Faster implementation of LSH (AND-OR)

2.2k views Asked by At

I have a data set of size (160000,3200), in which all the elements are either zero or one. I want to find similar candidates. I have hashed it to (160000,200) using Minhash using one for-loop and it took about two minutes, which I am happy with. I have implemented Locality-sensitive Hashing(LSH) using AND-OR schema learned from chapter-3 of 'Mining of Massive Datasets' to find candidate pairs using for-loop in a for-loop but it took 30 minutes. I want to reduce this time. Is there any faster way?

Here is how I have done LSH - Minhash signature length (n) = 200, sub-signature length (r) = 5, number of bands (b) = 40.

bucket-of-ids = 'empty list of dictionaries of 
                 length 40'
for each-user in 160000:
  for each-band in 40:
    r_signature = string(jth 5 elements)
    if r_signature in bucket-of-ids[band]:
       'add id of user to dictionary of band 
        using r_signature as key'
    else :
       'create r_signature as new key and then 
        add user id to it as list of values'

The Minhash signature matrix of size (160000,200) is a numpy array. My idea is, If I can convert it into (160000,40) array cheaply, where each element of new array is formed from 5 elements of minhash array, then maybe I can use numpy.unique() to get unique r_signature for each column to be used as keys for dictionary of candidate ids. I am new to python as well as coding. I can't think of a way to optimize it to make it run faster.

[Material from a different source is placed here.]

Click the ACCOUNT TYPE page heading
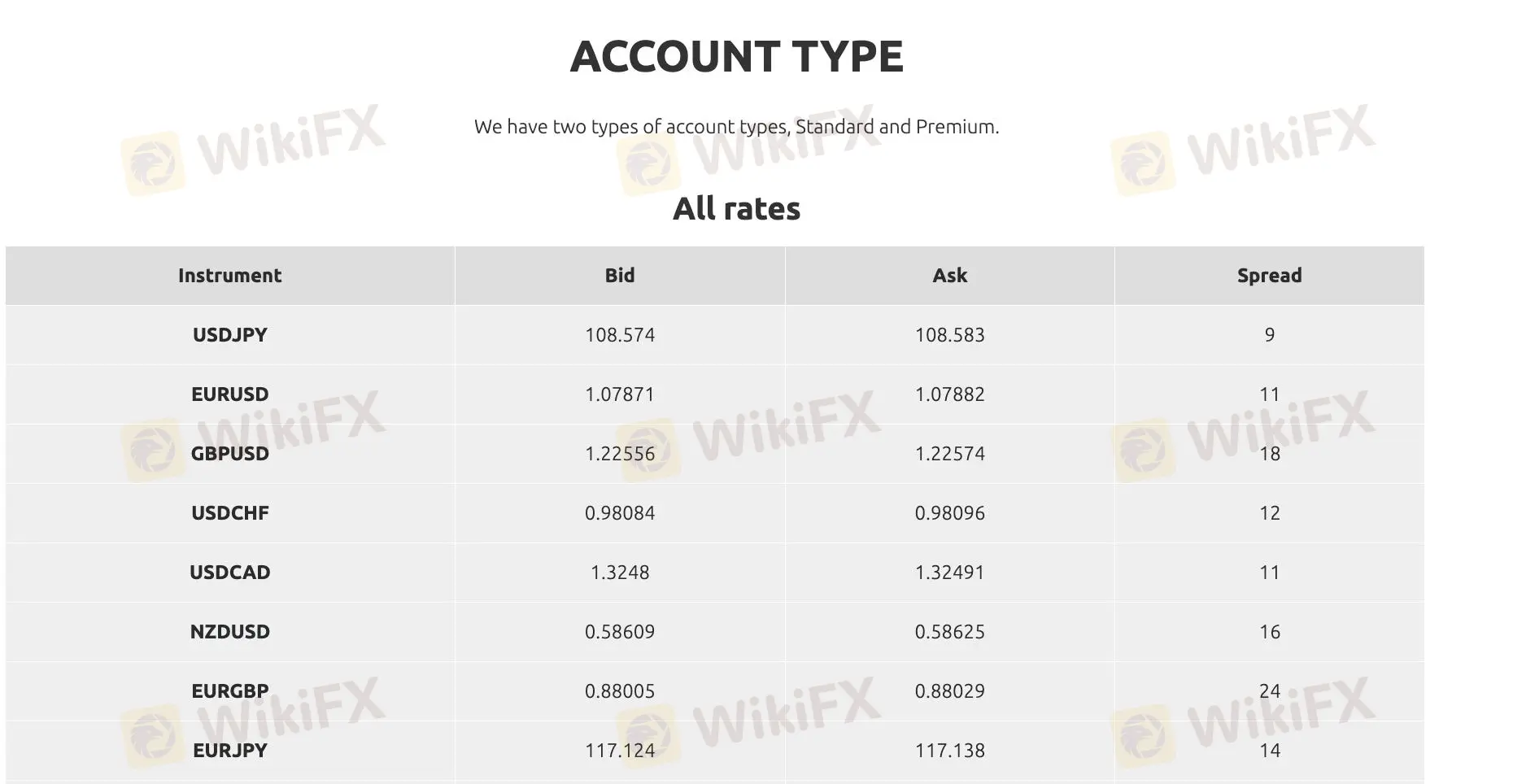Viewport: 1526px width, 784px height. (x=736, y=56)
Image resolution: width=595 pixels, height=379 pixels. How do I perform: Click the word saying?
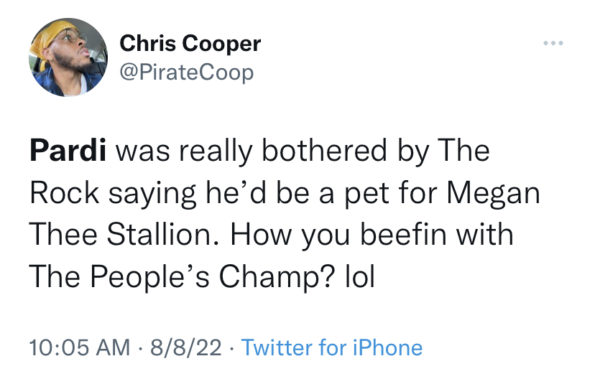(x=152, y=195)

Here is the link to code as well as data : https://colab.research.google.com/drive/1HetBrWFRYqwUxn0v7wIwS7COBaNmusfD

Note: I have observed that the time taken for Minhash part is increasing linearly with data(no.of users in this case), whereas for LSH part it is increasing non-linearly (for the first 6.25% it took 20.15 seconds and for the last 6.25% it took 132.3 seconds). I think it's necessary to optimize this part, if possible, to scale properly with data. I believe checking whether the key is already present in the dictionary is the part of code that is responsible for this.

Update: I have solved this by avoiding checking the presence of key in a dict, though I ended up using for-loop in a for-loop twice. Now it is taking 310 seconds for 160000 candidates and the time taken is scaling linearly with data. I have updated the corresponding code in the google-colab notebook.

1

There are 1 answers

1
negas On

Have you tried using datasketch library? It has implementation for Minhash and LSH algorithms.